Até pouco tempo, pessoas jurídicas podiam financiar os grandes empresários. A reforma eleitoral que proibiu a contribuição de pessoas jurídicas, permitindo apenas contribuições de pessoas físicas, mudou o jogo: os “donos” passaram a ser os caciques dos partidos, detentores do famoso fundão eleitoral; e nos vimos diante do clientelismo com recursos públicos. É urgente revermos esse modelo, que nos entrega o pior dos mundos. Voltaremos a esse ponto mais tarde, porque ele é fundamental e está no coração dos maiores problemas do País.
Por enquanto, e para explicar o raciocínio na gênese do Renova, pense comigo: quanto custa a má política para os brasileiros?
Eu já vinha pensando no prejuízo que o País sofria por causa do fisiologismo, da falta de investimentos em infraestrutura, do presidencialismo de favores e de cooptação que se firmou no Brasil. Um dia, então, fiz a conta. Melhor dizendo, fiz uma das contas possíveis: a da perda do valor de mercado das companhias listadas na Bolsa de valores de São Paulo por causa do cenário político-econômico do País. Somei todas as companhias, multiplicando o volume de ações de cada uma pelo preço da ação em 2010 e, naquele momento, início de 2016, tirei duas “fotografias”. O tombo havia sido gigantesco. Entre uma foto e outra, as maiores empresas brasileiras perderam cerca de US$ 700 bilhões em valor de mercado naqueles anos críticos.
O valor de mercado das empresas de capital aberto não é uma boa forma de medir a saúde de uma sociedade ou o bem-estar de um país; existem variáveis para isso, como saneamento básico, qualidade da educação, força das instituições etc. No entanto, esse cálculo traduz uma percepção do risco a que estão sujeitos os ativos locais. Os ativos se valorizam num país bem gerido e, da mesma forma, decaem quando há deterioração dos fundamentos macroeconômicos. Pareceu-me elucidativo saber o tamanho da destruição de valor que uma política ruim pode trazer para a sociedade e a economia de um país.

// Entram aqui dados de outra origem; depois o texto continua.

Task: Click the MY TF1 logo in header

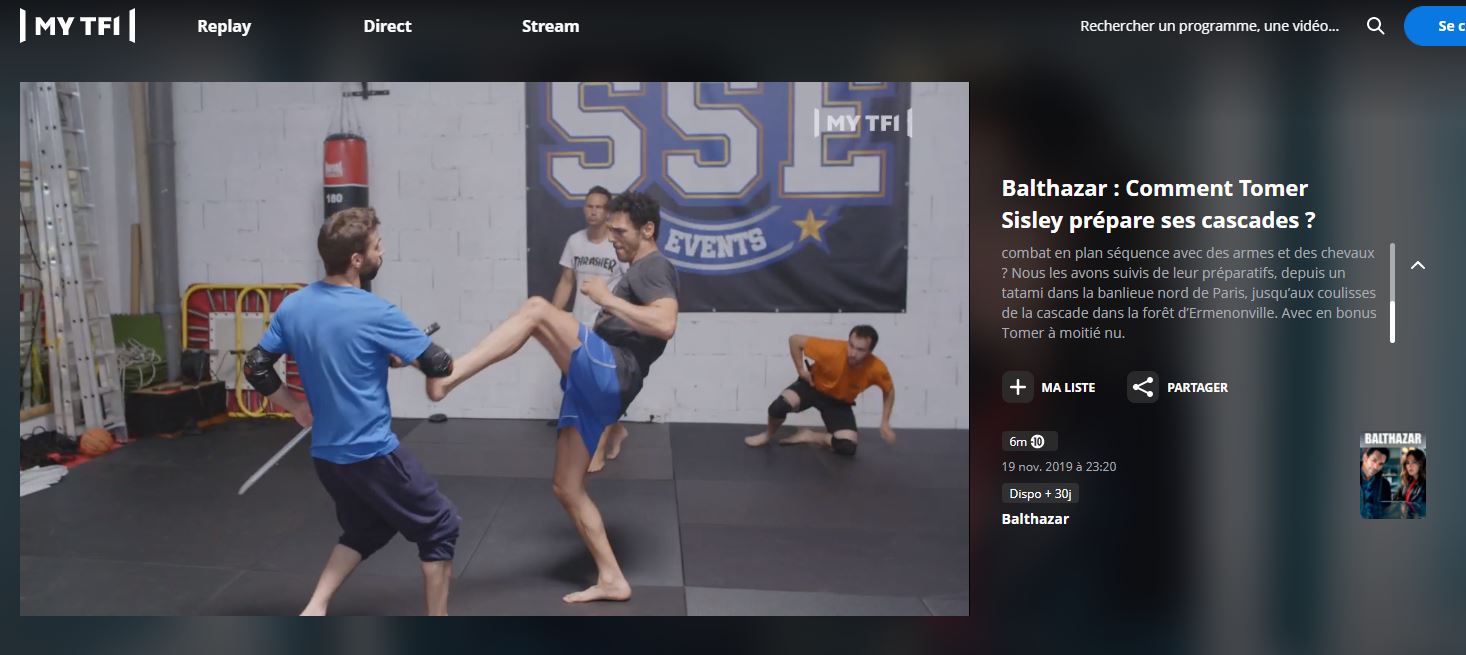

Guarde este número: US$ 700 bilhões.
O que aconteceria se tivéssemos na política pessoas competentes, honestas e comprometidas em não seguir a cartilha de ninguém – apenas a própria bússola moral? Quanto custaria reformar a política brasileira? Fui atrás de respostas. Procurei políticos que conhecia e perguntei: qual o custo médio da campanha de um candidato vitorioso para o Senado, a Câmara dos Deputados? O governo estadual? A presidência da República? Cheguei a outro número aproximado: US$ 3 bilhões.
Então cruzei os dois números: US$ 700 bilhões em perda de valor por causa de um sistema político disfuncional, que poderia ser renovado e revigorado com US$ 3 bilhões investidos em candidatos bem formados, que repudiassem a corrupção e trabalhassem pelo bem comum. É bastante dinheiro, claro, e certamente apenas uma entre as várias maneiras de olhar a questão. No entanto, parecia pouco se comparado ao estrago. Uma diferença de mais de mil vezes. Conclusão: é proporcionalmente barato consertar o Brasil.
## Excel tabajara e apoio de empresários
Comecei a testar a ideia. O Excel meio “tabajara” que eu tinha usado para fazer aqueles cálculos se transformou em alguns gráficos um pouco mais sofisticados. Com eles na mão, marquei um café com Abilio Diniz, um dos maiores empresários brasileiros e amigo próximo. Em seu escritório, no bairro paulistano dos Jardins, ele me ouviu com atenção, fez muitas perguntas, avaliou o projeto e, ao final, me deu aquela que, talvez, tenha sido a primeira bênção para o que eu começava a desenhar mentalmente. Tempos depois, levei a ideia a outros amigos. Expus os números que havia recolhido e observei a fisionomia perplexa das pessoas quando eu falava dos prejuízos que a má política trazia para o Brasil, afetando do grande empresário ao pequeno produtor ou empreendedor. Todos perdem quando o país é capturado.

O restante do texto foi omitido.